Frequently Asked Questions
How big is India's private coaching industry compared to the government education budget?
India's private coaching and tutoring industry is estimated at approximately ₹4.3 lakh crore (Technopak Advisors, 2025-26), roughly 3.5 times the Union Budget's ₹1.2 lakh crore allocation for the Ministry of Education.
Why do Indian families spend so much on coaching despite free government schools?
The formal school system is optimised to measure inputs — infrastructure, enrolment, teacher ratios — while competitive exams (JEE, NEET, UPSC) reward intensive exam-specific preparation that most schools do not provide. Coaching centres fill this gap, making them a rational household investment, per FICCI-EY and NSSO data.
What does ASER 2024 say about learning outcomes in Indian schools?

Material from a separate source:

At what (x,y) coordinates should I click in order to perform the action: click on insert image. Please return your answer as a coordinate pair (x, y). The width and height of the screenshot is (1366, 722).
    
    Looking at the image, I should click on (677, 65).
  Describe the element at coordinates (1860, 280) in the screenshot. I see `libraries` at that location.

ASER 2024, published by Pratham, found that roughly half of India's Class 5 students still cannot read a Class 2-level text fluently, indicating that learning outcomes have not kept pace with rising education budgets and improved infrastructure.
Can NEP 2020 reduce India's coaching dependency?
NEP 2020's competency-based assessment framework could theoretically shift focus from rote memorisation to applied learning, reducing coaching demand. However, state-level implementation remains uneven four years after the policy's announcement, according to the Ministry of Education's own implementation tracker.